The New York Times reports:
The Republic of Georgia accused Russia on Monday of violating its airspace and using a MiG fighter jet to shoot down an unmanned Georgian reconnaissance drone over the separatist territory of Abkhazia on Sunday. Russia denied the Georgian claim, saying that none of its military planes flew in or near southwestern Russia on Sunday and that its air force pilots were not working that day. But Georgia released what is said was the video recording of the final live feed received from the unarmed aircraft before it was struck by an air-to-air missile and crashed at 9:55 a.m. Sunday.
Buoyed with what it called clear evidence, Georgia countered with an angry diplomatic and public relations offense. President Mikheil Saakashvili appeared on national television and said he had spoken with President Vladimir V. Putin of Russia and demanded an end to what he called “aggressive attacks.”
The footage shows the clear silhouette of a twin-tailed fighter aircraft, which the Georgians claimed was a MiG-29 fighter jet, bank into view beneath the drone and fire a missile toward the camera. The missile streaks swiftly toward the lens, leaving a long smoke trail as it advances and grows in size. The footage stops. Black and white static fills the screen. Neither the Georgian air force nor the tiny contingent of Abkhaz planes in the separatist territory have MiG-29s. The only air force with MiG-29s that could have been in the area, Georgian officials said, was Russia’s.
The dispute marked the latest claim by Georgia that Russia has made illegal military incursions into Georgian airspace. Last year, Georgia accused Russia of two mysterious attacks — a coordinated helicopter and ground-to-ground rocket attack in the Kodori Gorge in March, and an attack from a Russian jet with an air-to-ground missile in August. Each incident, Georgia has said, was further evidence that Russia has sided militarily with separatists it already supports politically in South Ossetia and Abkhazia, two enclaves that have had de facto independence since brief wars against Georgia in the 1990s. The attacks, Georgia has said, show that Russia is not neutral and should be grounds to nullify Russia’s role as a so-called peacekeeper in the region. Russia has repeatedly denied the Georgian claims, even when confronted with the pieces of the broken rockets and missiles with Russian-language markings.
After the incident last August, Russia accused Georgia of staging a fake attack, or attacking itself. Georgia countered that it had digital radar evidence of a plane entering from Russia, flying to area of the attack and then returning to Russia.Georgia had initially denied Abkhaz reports on Sunday that it lost a drone. But on Monday it changed its story, saying it had dispatched an unarmed drone to observe Abkhaz troop buildups in Gali, a district on the Black Sea near the internal administrative border between Georgian and Abkhaz forces.

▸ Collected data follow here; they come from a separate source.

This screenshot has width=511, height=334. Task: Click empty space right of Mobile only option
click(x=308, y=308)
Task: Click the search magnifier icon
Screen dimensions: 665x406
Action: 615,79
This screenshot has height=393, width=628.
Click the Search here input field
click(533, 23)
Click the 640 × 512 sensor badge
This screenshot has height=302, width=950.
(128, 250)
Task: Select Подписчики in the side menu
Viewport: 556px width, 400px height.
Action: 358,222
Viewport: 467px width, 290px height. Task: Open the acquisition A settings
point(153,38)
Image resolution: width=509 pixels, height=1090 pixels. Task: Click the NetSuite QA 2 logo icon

The Russian Air Force command did not dispute that a Georgian drone had been downed by an air-to-air missile. But it said an Abkhaz L-39 training plane had flown the mission. The fighter plane seen in the Georgian video did not resemble an L-39, which has a distinctive silhouette, including a single tail. The video could not be immediately verified independently. No markings were visible on the attacking plane. Georgian officials said they were fortunate to capture the fighter plane on camera, and only did so because a first missile fired by the plane missed the drone, which has a small engine that they said made it a difficult target for a heat-seeking missile.
The pilot apparently decided to approach closer for a second shot, they said, and flew close enough for the plane to be filmed by the drone before the drone was destroyed. Shota Utiashvili, a senior official in Georgia’s interior ministry, said radar data also showed that the Russian plane had flown from Gudauta, a former Soviet air force base inside Abkhazia, which is within Georgia’s internationally recognized borders. Basing Russian attack aircraft in Abkhazia would be illegal and a violation of the terms of peacekeeping on the region, he said. Georgian officials said the footage had been shared with foreign embassies in Tbilisi, the Georgian capital; the embassies made no public comment.
The incident occurred a week after Russia said it increasing its support and relations with the separatist territories inside Georgia, a step that several Western countries, including the United States, have criticized. “We are very concerned at the steps that have been taken and we have made our views known to the Russian Government,” Secretary of State Condoleezza Rice said last week, before the latest incident.